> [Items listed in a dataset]
== Segment start ==
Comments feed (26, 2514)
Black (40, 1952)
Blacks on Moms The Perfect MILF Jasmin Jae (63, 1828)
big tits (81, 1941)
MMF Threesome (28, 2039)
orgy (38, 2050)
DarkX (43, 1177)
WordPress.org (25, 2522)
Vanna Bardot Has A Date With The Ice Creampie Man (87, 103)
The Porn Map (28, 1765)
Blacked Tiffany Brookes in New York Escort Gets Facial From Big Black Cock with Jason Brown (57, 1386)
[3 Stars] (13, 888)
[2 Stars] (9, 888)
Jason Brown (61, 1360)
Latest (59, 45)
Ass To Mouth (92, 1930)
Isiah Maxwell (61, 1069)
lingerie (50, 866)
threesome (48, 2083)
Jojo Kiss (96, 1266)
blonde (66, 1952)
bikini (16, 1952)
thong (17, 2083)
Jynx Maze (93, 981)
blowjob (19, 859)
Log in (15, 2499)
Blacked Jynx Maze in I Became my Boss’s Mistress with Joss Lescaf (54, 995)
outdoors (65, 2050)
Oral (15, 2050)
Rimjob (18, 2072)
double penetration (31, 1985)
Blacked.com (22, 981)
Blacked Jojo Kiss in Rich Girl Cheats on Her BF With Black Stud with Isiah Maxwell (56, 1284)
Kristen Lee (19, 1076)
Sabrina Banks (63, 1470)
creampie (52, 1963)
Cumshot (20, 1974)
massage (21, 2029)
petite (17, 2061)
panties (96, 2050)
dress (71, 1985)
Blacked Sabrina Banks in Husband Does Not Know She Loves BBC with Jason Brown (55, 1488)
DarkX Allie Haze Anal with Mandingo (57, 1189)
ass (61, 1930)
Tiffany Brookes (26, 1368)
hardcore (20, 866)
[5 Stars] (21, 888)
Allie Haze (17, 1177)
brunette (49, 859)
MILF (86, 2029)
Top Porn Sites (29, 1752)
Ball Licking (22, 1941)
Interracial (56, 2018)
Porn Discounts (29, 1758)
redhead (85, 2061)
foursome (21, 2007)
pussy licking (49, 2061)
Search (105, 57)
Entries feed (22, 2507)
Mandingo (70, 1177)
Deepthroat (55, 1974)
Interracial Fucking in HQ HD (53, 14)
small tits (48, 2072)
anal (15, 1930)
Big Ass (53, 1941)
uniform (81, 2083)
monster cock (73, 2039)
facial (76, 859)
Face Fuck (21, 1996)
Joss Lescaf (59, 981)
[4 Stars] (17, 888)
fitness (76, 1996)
== Segment end ==
Set down each record verbatim.

Comments feed (26, 2514)
Black (40, 1952)
Blacks on Moms The Perfect MILF Jasmin Jae (63, 1828)
big tits (81, 1941)
MMF Threesome (28, 2039)
orgy (38, 2050)
DarkX (43, 1177)
WordPress.org (25, 2522)
Vanna Bardot Has A Date With The Ice Creampie Man (87, 103)
The Porn Map (28, 1765)
Blacked Tiffany Brookes in New York Escort Gets Facial From Big Black Cock with Jason Brown (57, 1386)
[3 Stars] (13, 888)
[2 Stars] (9, 888)
Jason Brown (61, 1360)
Latest (59, 45)
Ass To Mouth (92, 1930)
Isiah Maxwell (61, 1069)
lingerie (50, 866)
threesome (48, 2083)
Jojo Kiss (96, 1266)
blonde (66, 1952)
bikini (16, 1952)
thong (17, 2083)
Jynx Maze (93, 981)
blowjob (19, 859)
Log in (15, 2499)
Blacked Jynx Maze in I Became my Boss’s Mistress with Joss Lescaf (54, 995)
outdoors (65, 2050)
Oral (15, 2050)
Rimjob (18, 2072)
double penetration (31, 1985)
Blacked.com (22, 981)
Blacked Jojo Kiss in Rich Girl Cheats on Her BF With Black Stud with Isiah Maxwell (56, 1284)
Kristen Lee (19, 1076)
Sabrina Banks (63, 1470)
creampie (52, 1963)
Cumshot (20, 1974)
massage (21, 2029)
petite (17, 2061)
panties (96, 2050)
dress (71, 1985)
Blacked Sabrina Banks in Husband Does Not Know She Loves BBC with Jason Brown (55, 1488)
DarkX Allie Haze Anal with Mandingo (57, 1189)
ass (61, 1930)
Tiffany Brookes (26, 1368)
hardcore (20, 866)
[5 Stars] (21, 888)
Allie Haze (17, 1177)
brunette (49, 859)
MILF (86, 2029)
Top Porn Sites (29, 1752)
Ball Licking (22, 1941)
Interracial (56, 2018)
Porn Discounts (29, 1758)
redhead (85, 2061)
foursome (21, 2007)
pussy licking (49, 2061)
Search (105, 57)
Entries feed (22, 2507)
Mandingo (70, 1177)
Deepthroat (55, 1974)
Interracial Fucking in HQ HD (53, 14)
small tits (48, 2072)
anal (15, 1930)
Big Ass (53, 1941)
uniform (81, 2083)
monster cock (73, 2039)
facial (76, 859)
Face Fuck (21, 1996)
Joss Lescaf (59, 981)
[4 Stars] (17, 888)
fitness (76, 1996)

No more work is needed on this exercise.